_INSTRUCTIONS FOR THE TASK_: Quote the records beneath, complete and exact. Leave out images.

*** Opening of DATA EXTRACTS ***

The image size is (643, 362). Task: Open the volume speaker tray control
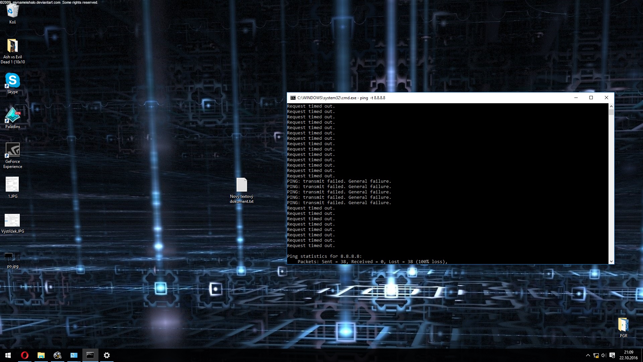604,355
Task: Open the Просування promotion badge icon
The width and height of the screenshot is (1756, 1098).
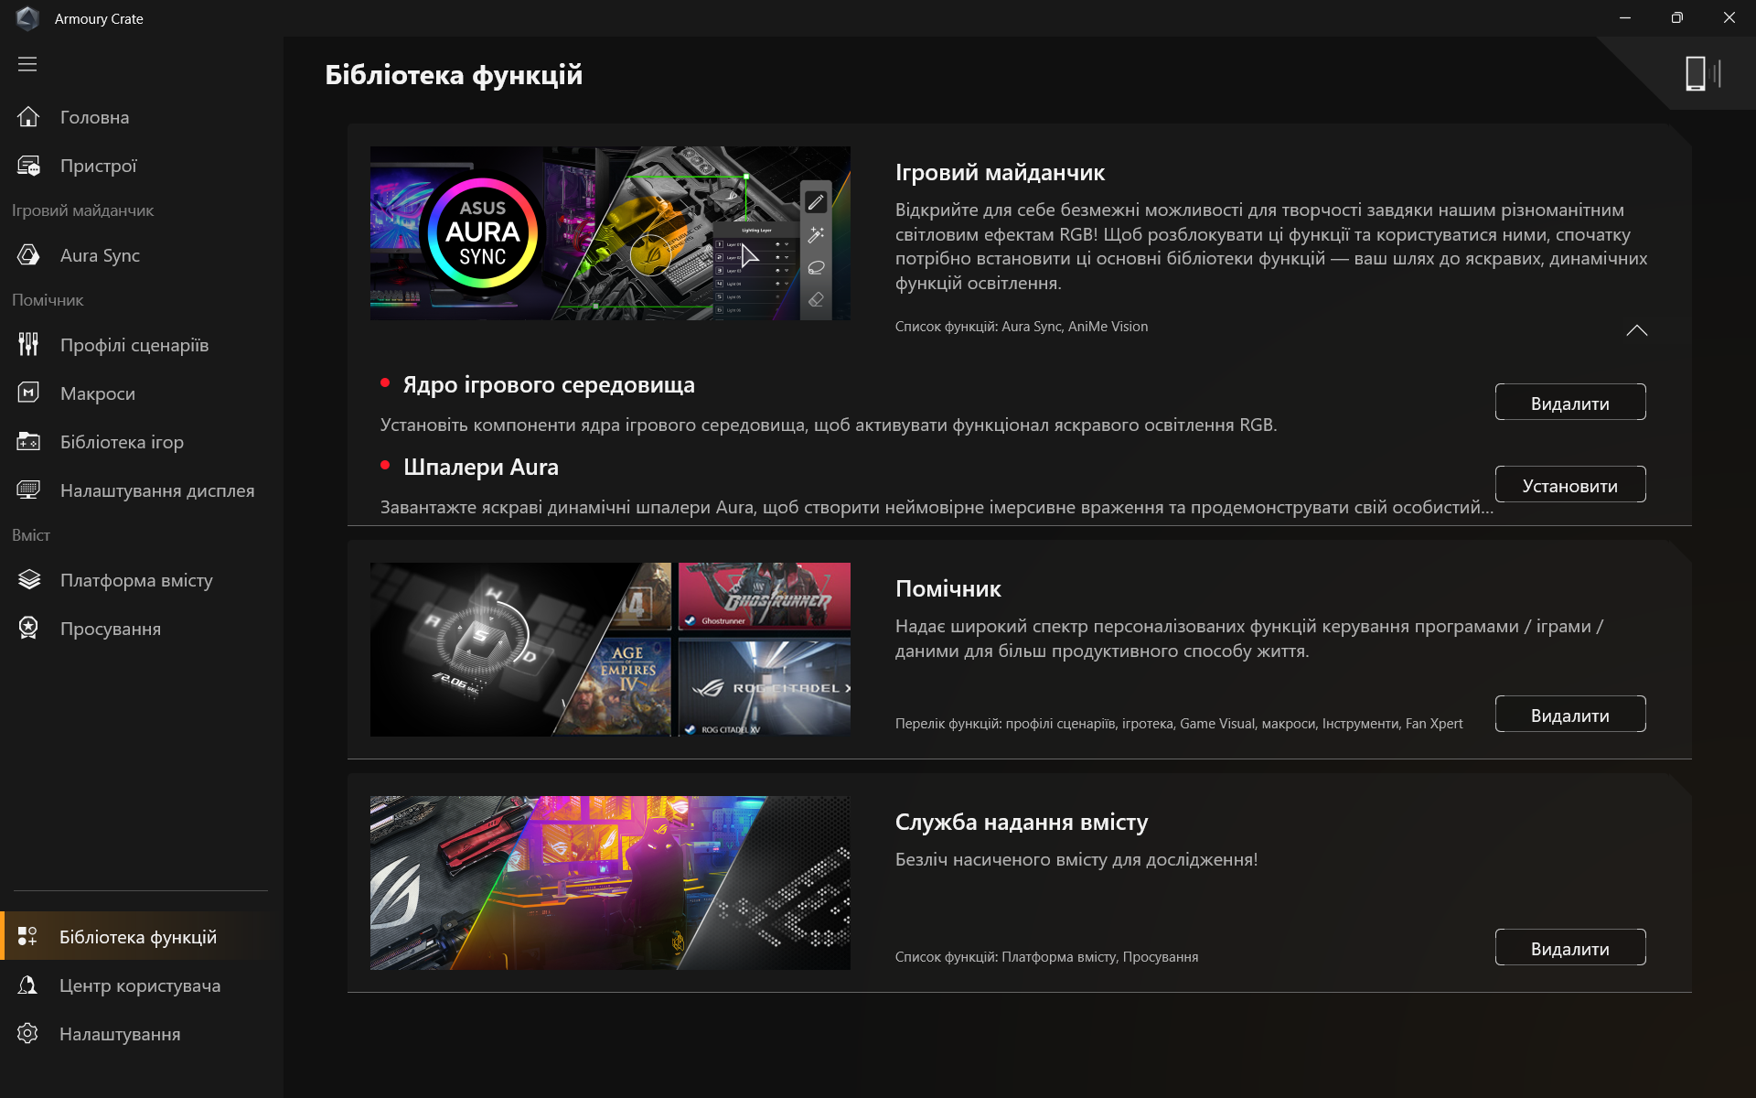Action: 28,629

*** Close of DATA EXTRACTS ***

_YOUR SOLUTION_:
The image size is (643, 362). Task: Open the volume speaker tray control
604,355
Task: Open the Просування promotion badge icon
The width and height of the screenshot is (1756, 1098).
Action: 28,629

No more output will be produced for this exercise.